The Real Enemy (Feb. 26, 2026)
When Jesus and his disciples crossed the Sea of Galilee, they were doing more than navigating a body of water. For any first-century Jewish reader, a sea crossing immediately evoked one story above all others: the night God led Israel through the sea on dry ground while Pharaoh’s army was swallowed by the returning waters (Exod 14:26–28). Now, stepping onto the far shore, Jesus walks straight into one of the most dramatic confrontations of his ministry.
They came to the other side of the sea, to the country of the Gerasenes. And when Jesus had stepped out of the boat, immediately there met him out of the tombs a man with an unclean spirit (Mark 5:1–2).
The man who meets him is possessed by a force that has broken every chain his neighbors could fashion. When Jesus asks his name, the answer is:
“My name is Legion, for we are many” (5:9).

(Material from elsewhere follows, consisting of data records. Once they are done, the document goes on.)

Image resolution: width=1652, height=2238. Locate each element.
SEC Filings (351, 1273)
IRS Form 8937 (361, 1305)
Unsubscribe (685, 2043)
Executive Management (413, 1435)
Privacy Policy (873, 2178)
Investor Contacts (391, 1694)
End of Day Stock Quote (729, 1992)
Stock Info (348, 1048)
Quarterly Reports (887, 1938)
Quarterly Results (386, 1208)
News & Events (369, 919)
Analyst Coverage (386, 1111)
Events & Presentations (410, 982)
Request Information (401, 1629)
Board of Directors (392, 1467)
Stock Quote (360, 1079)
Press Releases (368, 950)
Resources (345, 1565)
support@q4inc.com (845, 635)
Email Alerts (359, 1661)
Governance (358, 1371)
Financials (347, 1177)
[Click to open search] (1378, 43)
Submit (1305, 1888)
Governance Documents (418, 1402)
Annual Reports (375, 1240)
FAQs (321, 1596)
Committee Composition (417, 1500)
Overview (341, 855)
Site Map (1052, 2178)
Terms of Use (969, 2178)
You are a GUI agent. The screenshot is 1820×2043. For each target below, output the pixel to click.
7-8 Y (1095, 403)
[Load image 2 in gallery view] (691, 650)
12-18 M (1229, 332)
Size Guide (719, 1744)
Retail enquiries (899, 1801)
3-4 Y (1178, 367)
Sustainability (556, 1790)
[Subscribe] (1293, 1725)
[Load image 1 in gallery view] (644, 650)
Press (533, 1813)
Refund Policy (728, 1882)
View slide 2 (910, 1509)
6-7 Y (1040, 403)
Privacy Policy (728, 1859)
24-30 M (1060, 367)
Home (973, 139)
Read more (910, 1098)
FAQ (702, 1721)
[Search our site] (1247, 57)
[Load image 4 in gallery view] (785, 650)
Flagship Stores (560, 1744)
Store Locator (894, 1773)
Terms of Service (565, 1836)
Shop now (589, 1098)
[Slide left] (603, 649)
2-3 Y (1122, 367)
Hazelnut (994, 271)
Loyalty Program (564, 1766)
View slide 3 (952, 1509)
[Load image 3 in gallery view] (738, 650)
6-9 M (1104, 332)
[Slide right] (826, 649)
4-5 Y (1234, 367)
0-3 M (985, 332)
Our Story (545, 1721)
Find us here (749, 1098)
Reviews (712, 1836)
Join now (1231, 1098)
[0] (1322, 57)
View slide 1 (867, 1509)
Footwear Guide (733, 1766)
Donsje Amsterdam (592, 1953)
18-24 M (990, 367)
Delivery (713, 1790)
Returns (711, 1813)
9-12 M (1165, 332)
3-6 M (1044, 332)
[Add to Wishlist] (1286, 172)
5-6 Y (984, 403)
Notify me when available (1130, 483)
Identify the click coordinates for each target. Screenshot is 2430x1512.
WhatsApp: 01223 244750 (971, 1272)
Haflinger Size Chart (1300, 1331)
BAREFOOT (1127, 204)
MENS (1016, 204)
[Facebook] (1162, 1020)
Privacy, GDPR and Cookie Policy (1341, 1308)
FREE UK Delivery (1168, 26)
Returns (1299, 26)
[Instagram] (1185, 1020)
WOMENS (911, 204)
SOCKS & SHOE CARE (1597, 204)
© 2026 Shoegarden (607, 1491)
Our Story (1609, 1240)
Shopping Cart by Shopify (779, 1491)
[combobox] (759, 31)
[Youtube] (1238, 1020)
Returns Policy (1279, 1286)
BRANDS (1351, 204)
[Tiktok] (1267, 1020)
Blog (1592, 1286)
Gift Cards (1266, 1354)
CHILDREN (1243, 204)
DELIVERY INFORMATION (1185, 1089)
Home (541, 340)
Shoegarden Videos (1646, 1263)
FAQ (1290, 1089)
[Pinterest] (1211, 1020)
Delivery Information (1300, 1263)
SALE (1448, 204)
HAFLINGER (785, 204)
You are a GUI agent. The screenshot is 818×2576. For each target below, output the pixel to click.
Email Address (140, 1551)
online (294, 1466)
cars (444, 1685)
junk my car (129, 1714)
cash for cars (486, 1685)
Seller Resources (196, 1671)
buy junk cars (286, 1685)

“Legion” is a Roman military term for a unit of roughly 6,000 soldiers. To people living under occupation, it meant one thing: an army.
But Mark’s point is precisely that Rome is not the real enemy. Jesus has crossed the sea not to overthrow Caesar but to confront the true occupying power — the spiritual forces opposed to God and his kingdom.
The demons beg not to be sent out of the region. Jesus grants their request to enter a herd of pigs, and what happens next is unmistakable:
“The herd, numbering about two thousand, rushed down the steep bank into the sea and drowned in the sea” (5:13).
An army is drowned in the sea. Israel’s God had done this before. The Exodus is happening again.
The people of the Decapolis were afraid when they saw the man “sitting there, clothed and in his right mind” (Mark 5:15). They had grown accustomed to the enemy’s power. The freedom Jesus brought was more frightening than the bondage they had known. But the man himself understood. He begged to go with Jesus, and when refused, went home and proclaimed “how much the Lord had done for him” (5:19–20).
Paul would later name the same truth plainly:
“For we do not wrestle against flesh and blood, but against the rulers, against the authorities, against the cosmic powers over this present darkness” (Eph 6:12).
Our neighbors are not our enemies. Our political opponents are not our enemies. The legion arrayed against the people of God is spiritual, and it has already met the one who drowned Pharaoh’s army in the sea. In Christ, the outcome is not in doubt.